Évry, una localidad de la periferia parisina a una hora de la capital, es el feudo electoral de Valls, la ciudad de la que fue alcalde entre 2001 y 2012 y desde la que catapultó su carrera. El sábado, en un pequeño mercado municipal al aire libre, los vecinos reaccionaban con niveles dispares de entusiasmo a la noticia de su candidatura.

“Creo que no tiene posibilidades de ser alcalde de Barcelona. Por eso, desde el punto de vista humano, me quito el sombrero, porque hay que tener valor”, decía a este diario Patrick, un agente comercial de 62 años votante del ex primer ministro. Patrick respeta al político. “Es alguien a quien aprecio mucho. Yo no le veo como un traidor, pero es verdad que llega a Barcelona como un paracaídas. Corre hacia la desilusión”, deslizaba en tono melancólico.

"Hizo una buena limpieza"

Nadine, de 59 años, también habla bien de él. “En Évry hizo muchas cosas, hizo una buena limpieza, que falta hacía. Tendría que haberse quedado. Igual su ‘savoir faire’ le puede venir bien a Barcelona, así que le deseo suerte”. Célestine, una treintañera negra, va incluso más lejos. “Si pudiera, votaría por él en Barcelona porque aquí hizo un buen trabajo como alcalde y merece mi apoyo”, aseguraba.

Christine, una valiente jubilada de 78 años con el pelo teñido de rojo, se sitúa en las antípodas de Célestine. ¿Valls quiere volver aquí?, pregunta alarmada. “Espero que no, porque no me gusta. Es un bocazas, muy vanidoso. Es mejor que se quede en Barcelona, así nos deshacemos de él. Y no soy la única que lo piensa”. En eso tiene razón.  

Ridículo volver a la casilla de salida

A Mohamed, de 32 años, al frente de uno de los dos puestos de frutas y verduras del mercado tampoco le gusta. “Aquí hay africanos y magrebís y Valls ha atacado el Islam. No se golpea así sobre una religión”, se lamentaba.

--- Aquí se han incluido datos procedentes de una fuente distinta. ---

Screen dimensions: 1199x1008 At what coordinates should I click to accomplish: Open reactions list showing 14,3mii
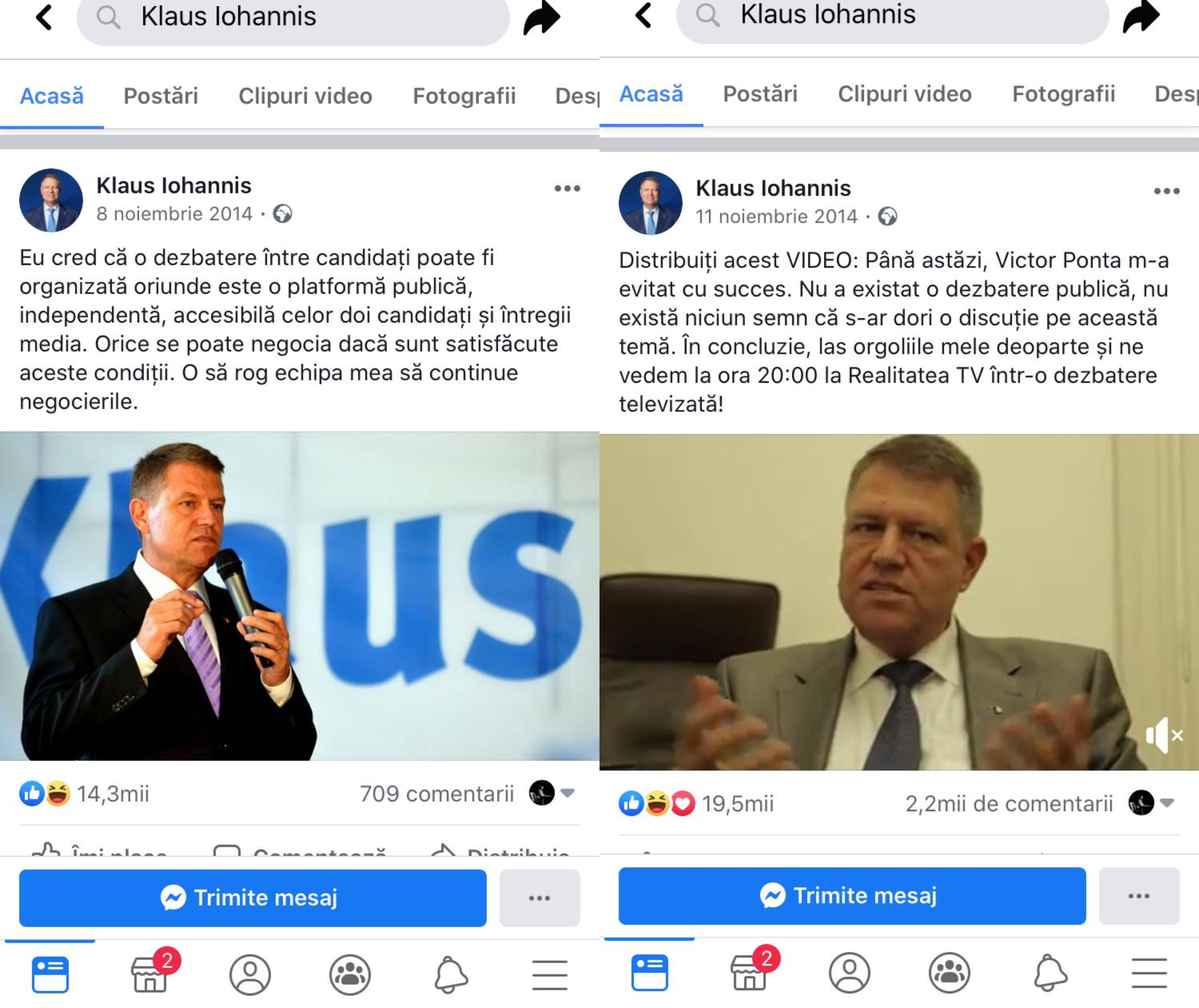(84, 793)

Mientras busca algo interesante en un tenderete con artículos de ferretería, un profesional liberal de 50 años que prefiere no dar su nombre reflexiona en voz baja: "Es sorprendente. Ha hecho toda su carrera en Francia. Empezó con Lionel Jospin, ha subido todos los escalones y lamento que ahora vuelva a la casilla de salida en Barcelona. Lo encuentro ridículo, debería mantener una cierta dignidad en sus convicciones”.

Votante de Valls, aunque confiesa estar ideológicamente a la izquierda del Partido Socialista, Thierry, un médico de 59 años, ve “suicida” el paso del ex primer ministro. “Fue un súper buen alcalde, un hombre de carácter, pero en Francia está quemado y ahora piensa en él mismo. Lo ha estropeado todo aquí y ahora lo estropeará todo en Barcelona”, vaticina mientras termina su compra.

Unos metros más allá, en la plaza de los Derechos Humanos próxima al ayuntamiento, Alain, de 65 años, le hace a Valls una sugerencia: releer los textos fundamentales del socialismo. A su lado, Martine, de 58, no tiene nada ni a favor ni en contra de Valls, con quien comparte la misma visión de Europa. “Los independentistas no van acorde con los tiempos”, sostiene.

Cuando en enero del 2017 perdió las primarias socialistas para designar candidato a la presidencia de la República, Manuel Valls dijo que se reinventaría. Lo intentó. Se unió a las filas del movimiento liberal de Enmanuel Macron, en junio logró un escaño de diputado por los pelos y rompió con el Partido Socialista.

“Una parte de mi vida política se termina” dijo entonces. Ninguneado por La República en Marcha, lo único que le importa ahora, según ha contado recientemente a L’Express, es cómo será percibido en la capital catalana, la ciudad en la que nació hace 56 años. En Évry, mientras, es papel mojado su eslogan de campaña en las legislativas: “Siempre con vosotros”.